Museum Moment: Young Pablo Picasso in Paris at the Guggenheim Museum

YOUNG PICASSO IN PARIS

Part of the Picasso Celebration 1973–2023, the Exhibition Will Feature Le Moulin de la Galette

Young Picasso in Paris, a small exhibition featuring ten paintings and works on paper created during Pablo Picasso’s first visit to the French city, will be on display at the Guggenheim Museum.

These paintings, which were produced over the course of a crucial year, are representative of a time of creative experimentation and display his developing skill of character study.

Exhibition: Young Picasso in Paris
Venue: Solomon R. Guggenheim Museum, 1071 Fifth Avenue, New York
Location: Tower Gallery 2
Date: May 12–August 6, 2023

Picasso arrives in Paris

Picasso (Málaga, Spain, 1881–Mougins, France, 1973) travelled from Barcelona to Paris in the fall of 1900, just as the Universal Exhibition was coming to a close and his artwork was on display in the Spanish pavilion. The 19-year-old Spaniard was mesmerised by the ville lumière, or “city of lights,” and was finally transformed by it. Over the course of his original two-month stay, his return in May of the following year, and through the end of 1901, he took in everything Paris had to offer. Picasso frequented the boisterous nightclubs, fantastic dance halls, bohemian cafés, and art galleries in the Montmartre area on a hill. These social gathering places and the different kinds of individuals that attended them immediately emerged as a major source of inspiration.

About the Exhibition

Young Picasso in Paris will feature a pivotal piece from the Guggenheim collection, Le Moulin de la Galette (about November 1900), on the occasion of the artist’s death’s fiftieth anniversary. Le Moulin de la Galette, one of the artist’s earliest works completed in Paris and one of the first he sold, is also the focus of a major conservation investigation and treatment project that will be disclosed in conjunction with the show.

Avant-gardists including Ramon Casas, Pierre-Auguste Renoir, Henri de Toulouse-Lautrec, and Vincent van Gogh had also painted the renowned dance hall, which was previously a mill producing a brown bread, or galette. Picasso’s rendition features a colourful and expressive frieze of several people interacting beneath the dance hall’s overhead lights.

Picasso’s picture foreshadows the social exclusion of the working classes that he brought into closer foreground with his later Blue Period, among other noteworthy aspects. It also depicts the gender fluidity existent in fin-de-siècle Paris (1901–04).
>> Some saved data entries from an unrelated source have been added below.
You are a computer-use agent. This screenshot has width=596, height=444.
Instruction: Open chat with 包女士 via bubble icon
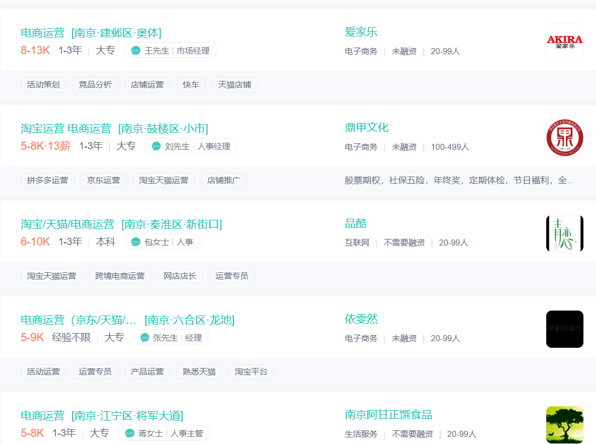(136, 242)
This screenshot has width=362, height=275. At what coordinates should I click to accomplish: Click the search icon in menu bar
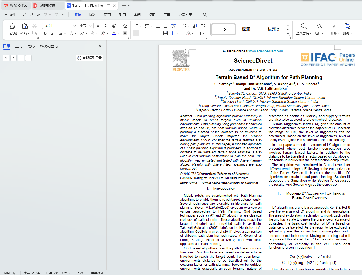coord(205,15)

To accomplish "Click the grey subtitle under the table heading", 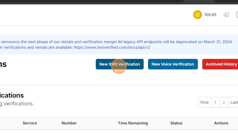I will [17, 104].
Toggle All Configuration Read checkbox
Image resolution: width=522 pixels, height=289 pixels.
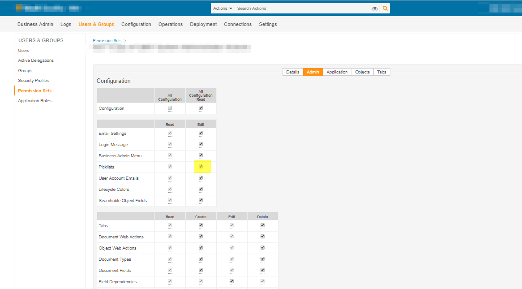click(201, 108)
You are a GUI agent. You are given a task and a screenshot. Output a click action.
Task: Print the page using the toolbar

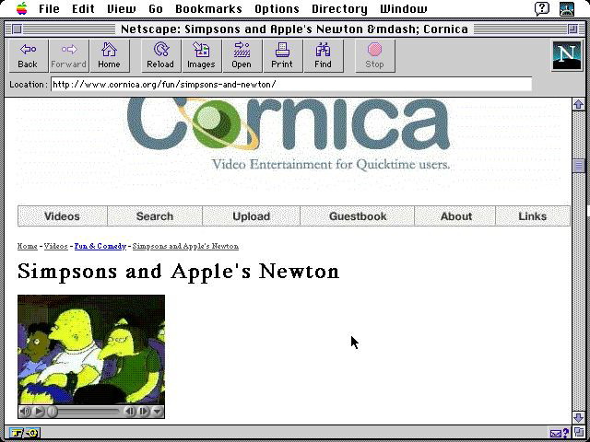(282, 55)
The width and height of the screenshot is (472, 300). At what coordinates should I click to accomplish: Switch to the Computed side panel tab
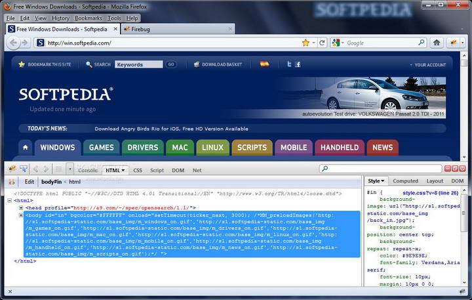(x=405, y=181)
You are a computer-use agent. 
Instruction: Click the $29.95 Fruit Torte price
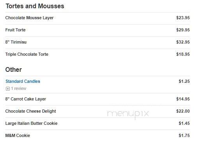(183, 30)
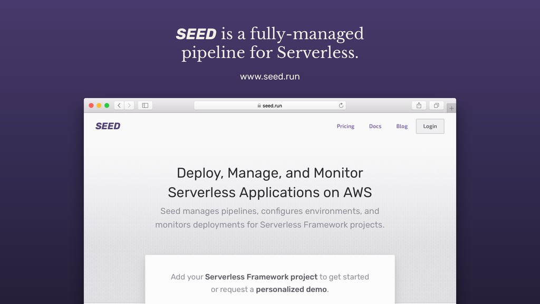
Task: Minimize the window with yellow button
Action: tap(99, 106)
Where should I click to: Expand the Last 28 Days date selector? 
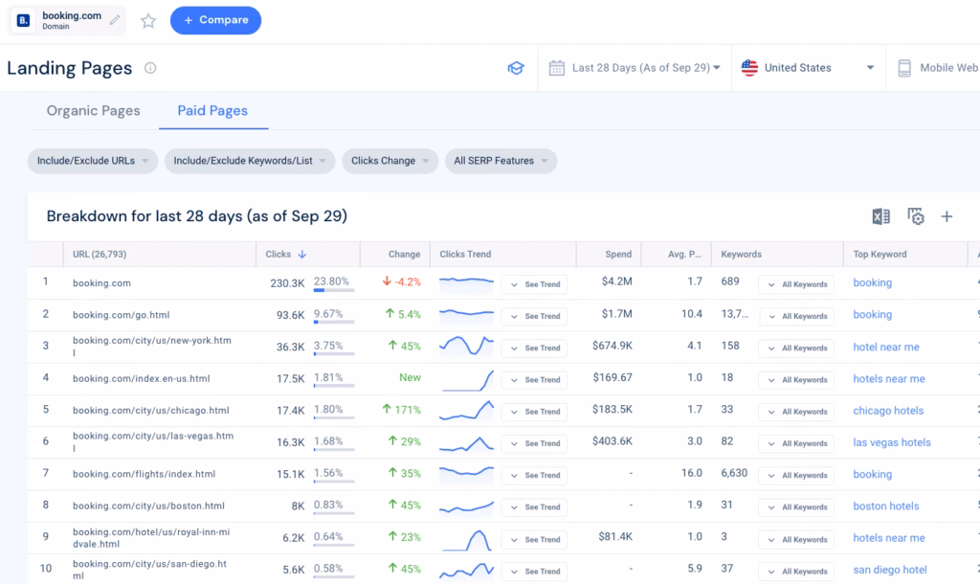tap(634, 67)
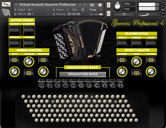Click the ORGANTONE BASS preset bar
Screen dimensions: 166x128
[82, 74]
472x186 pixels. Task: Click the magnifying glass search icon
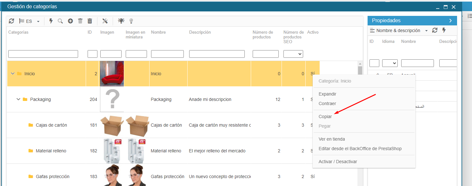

Undoubtedly, Picasso’s close friend Carles Casagemas’ tragic demise in Paris in February 1901 had an impact on both his artistic and personal development. All in all, Picasso made a lasting impression during his time in Paris and chose to move there in 1904.

About the Picasso Celebration 1973–2023

Pablo Picasso, a Spanish artist, passed away on April 8, 2023, and the year 2023 will be marked by celebrations of his life, work, and creative legacy in France, Spain, and other countries. The governments of France and Spain wanted to commemorate this international occasion by forming a binational commission that would unite their respective diplomatic and cultural organisations. A historiographical investigation of Picasso’s work is addressed through fifty exhibitions and events that will take place at famous cultural institutions in Europe and North America as part of the Picasso Celebration 1973–2023.

Young Picasso in Paris

Megan Fontanella, the curator of Modern Art and Provenance, organised this exhibit. Picasso’s Le Moulin de la Galette is undergoing conservation research under the direction of Julie Barten, Senior Painting Conservator and Associate Director of Conservation Affairs. The Picasso Celebration 1973–2023 programme, which was put together with the help of the Musée national Picasso in Paris, includes this exhibition. In particular, during a significant international symposium in the autumn of 2023, which also happens to be timed with the opening of the Center for Picasso Studies in Paris, the commemoration, which is accompanied by official celebrations in France and Spain, will allow us to assess the research and interpretations of the artist’s work. This outstanding event has the backing of the National Picasso Museum in Paris and the Spanish National Commission for the Commemoration of the Fiftieth Anniversary of Pablo Picasso’s Death.